▶
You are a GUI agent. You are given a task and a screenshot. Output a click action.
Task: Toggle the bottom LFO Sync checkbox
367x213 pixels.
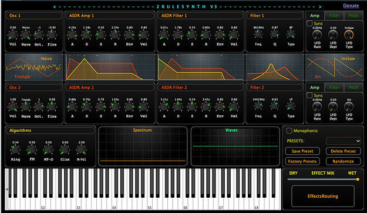tap(309, 95)
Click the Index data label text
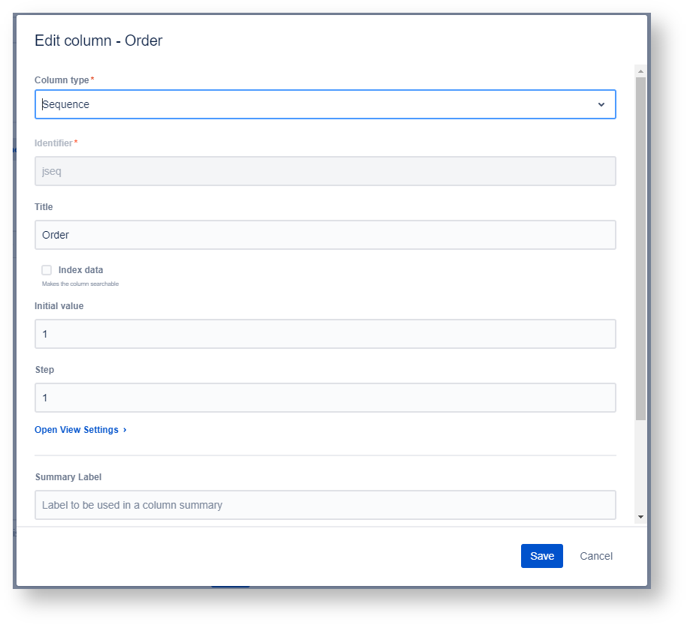This screenshot has height=625, width=687. [80, 270]
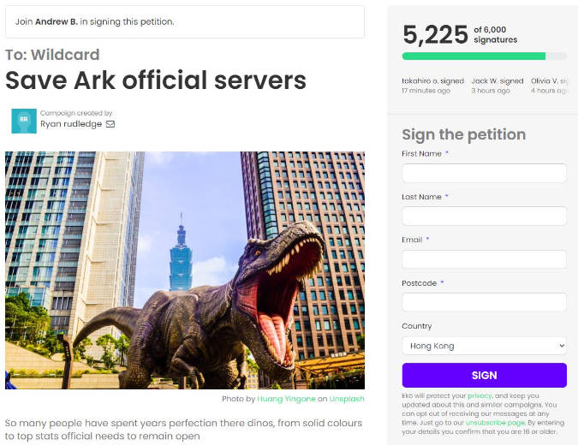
◀
Every line from the one holding "Task: Toggle the bottom LFO Sync checkbox" to the last line of the listing above, inclusive, must appear exactly as written, and no picture may appear.

Written answer:
Task: Toggle the bottom LFO Sync checkbox
367x213 pixels.
tap(309, 95)
Click the Index data label text
This screenshot has height=625, width=687. [80, 270]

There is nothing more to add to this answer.